Supervised Clustering of Critically Ill Patients

Turing project

Project Description

Passive immunotherapy with convalescent plasma (CP) is a type of antiviral therapy administered in moderate-to-severely ill patients from COVID-19. However, as reported in cohort studies, the benefit of this treatment has not been observed in randomised clinical trials (RCTs) suggesting against its use outside of RCTs. It is well recognized that the immunological heterogeneity in COVID-19 patients is observable at the protein level. This means that the differences in biological features between critically ill COVID-19 patients are common and reflected in collected data. Fish et al. (2022) had shown that when accounted for the heterogeneity of treatment effect (HTE) there are well-defined subphenotypes in critically ill patients where treatment effects vary considerably.

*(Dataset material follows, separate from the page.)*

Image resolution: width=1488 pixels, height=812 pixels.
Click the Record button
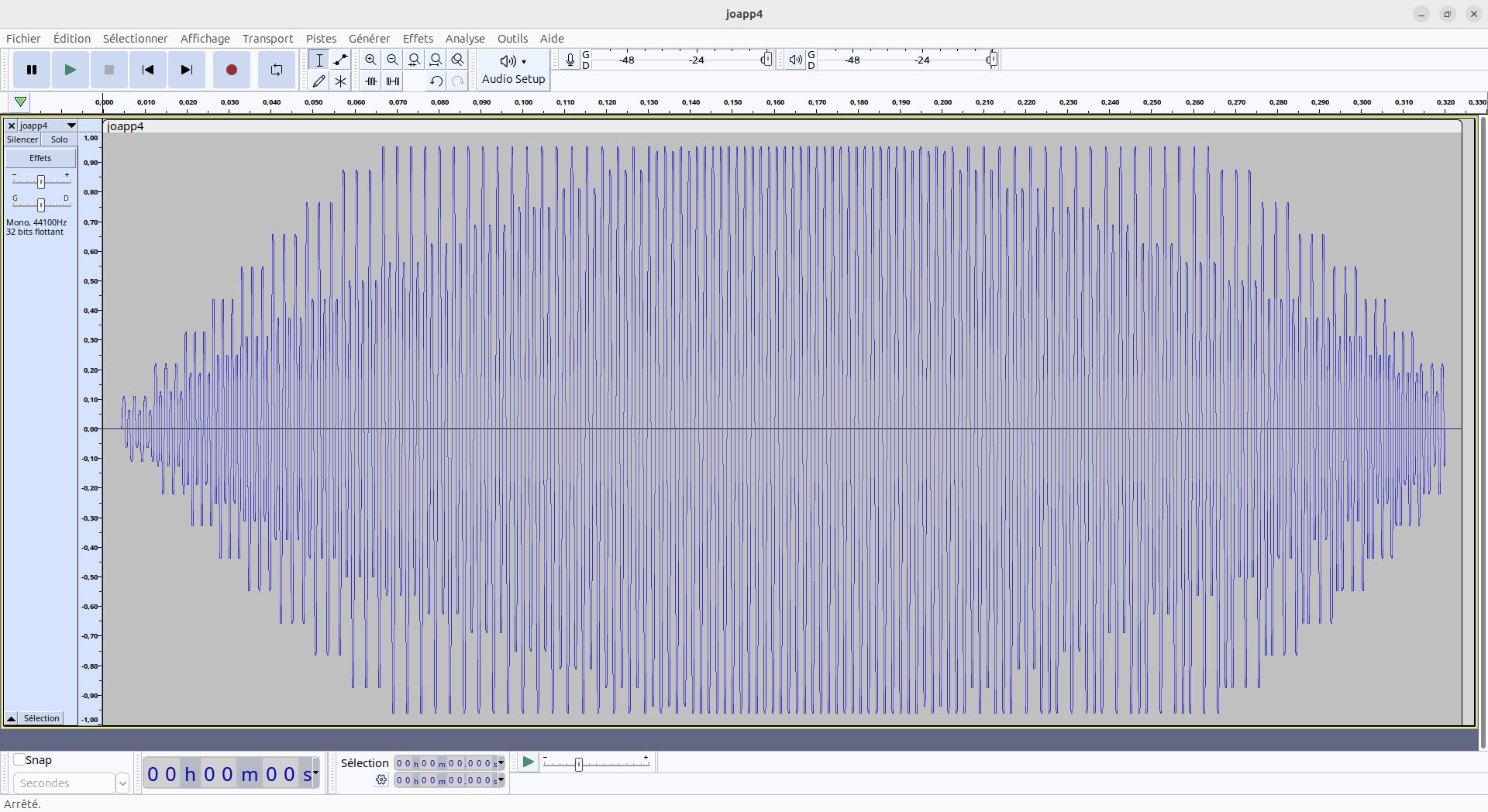[x=231, y=70]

Grouping patients with respect to the similarity of measured biomarkers is common with clustering to explore these different subphenotypes. Informed by this previous work on exploring whether differences in treatment effect were detectable between COVID-19 subphenotypes based on unsupervised clustering, we further argue that meaningful clusters should be found with the guidance of the outcomes of interest. Therefore, in this project, we evaluate this hypothesis by assessing a collection of existing supervised clustering approaches (all metric-based learning), on cytokines measurements from critically ill patients to group them with mortality and CP treatment as outcome variables.

The data-intensive plot (Fish et al., 2022).

As shown in the following odds ratio figure, we aim to find clusters that are either statistically significant in favor of CP treatment or usual care. The advantage of using supervised clustering methods is to use the labels of outcome to guide our clustering results. Hence, it is important to determine what sort of outcome of interest is used for training. We developed a new “FavorCP” outcome which is shown to be helpful for odds ratio tests.

Key results from Fish et al. (2022) using Hierarchical clustering. Left, top ten contributing variables to principal components. Middle, odds ratio plot using organ support free days at 21 days (OSFD-21). Right, biomarkers radar plot.